Wednesday, July 6, 2011

The First Years of Retirement

I've been a fan of Sylvia Bereskin's blog For The First Time: Feminist Women Retiring with Gusto since she first started it. It's never been a financial blog, but rather, a meditation on how retirement changes (or doesn't change) one's life.

Sylvia is giving up her blog, but not without first wrapping up the fears, joys and valid concerns about retirement as she experienced them during the first two years.

It's a fascinating list, and I find myself in some of her descriptions-- does the word 'workaholic' sound familiar? I have been defined by my work for the past 38 years and it scares me a little to think about putting it aside. Not that I would ever give it up entirely--there are still numerous volunteer opportunities in my field. But so much of my life has been planned around my job or my family. The family is grown and, more or less, on their own now.

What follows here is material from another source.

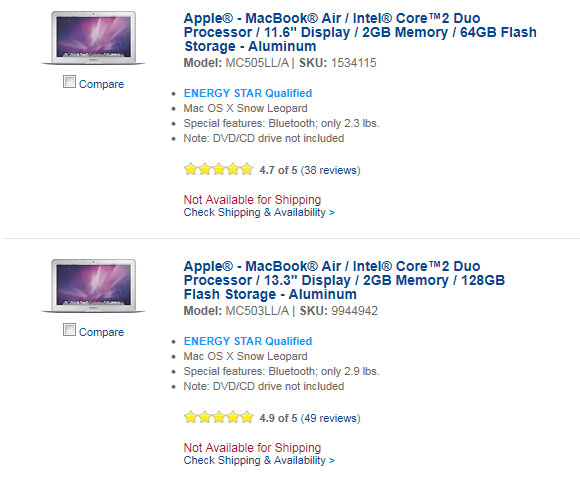The height and width of the screenshot is (477, 580).
Task: Open the 13.3" MacBook Air product title
Action: (x=344, y=280)

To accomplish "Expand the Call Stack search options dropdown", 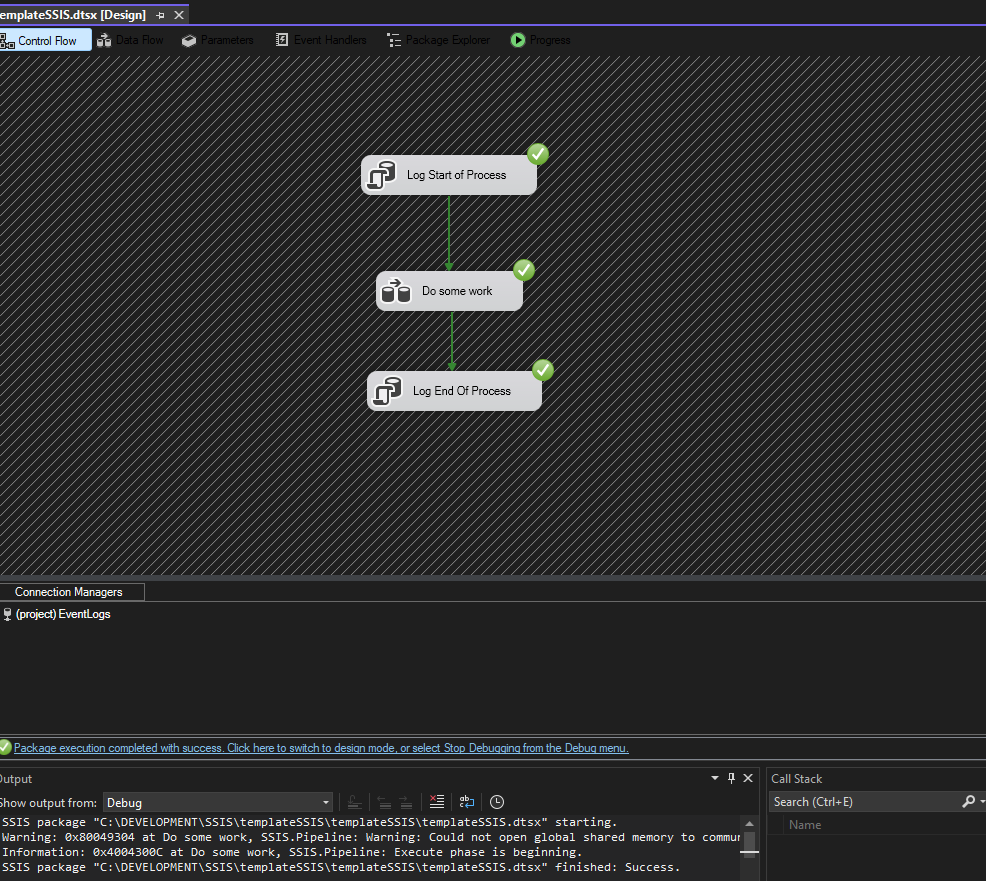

The work remains constant. What will it feel like to walk away from that?

But reading Sylvia's take on it makes me feel better. We are still making progress even when we leave a huge chunk of our previous life behind. And the adjustments, both positive and negative, can be suprising.

Surprises! My favorite part of life.


Bob Lowry said...

What I left behind when I retired 10 years ago was stress and unhappiness at what I was sacrificing. Like many, I defined myself by what I did.

What I have gained is a new world of experiences and opportunities. I took on challenges I never even thought about while working. Now I define myself by who I am.

That change makes a huge difference.

Grace. said...

I think the decision to retire is much easier if one is unhappy or very stressed at one's job. I am fairly stressed, but not really in a bad way--the truth is, I love my work. I do hope that when I finally retire, that I do, indeed have 'a new world of experiences and opportunities' to look forward to.

Super Saver said...

I like retirement because I can choose to work on my terms, e.g. work times, project assignments, stress levels, etc. I consider most of my jobs "paid volunteer work." I could do them on a volunteer basis, but I feel I am appreciated more on a paid basis, even if the pay is low.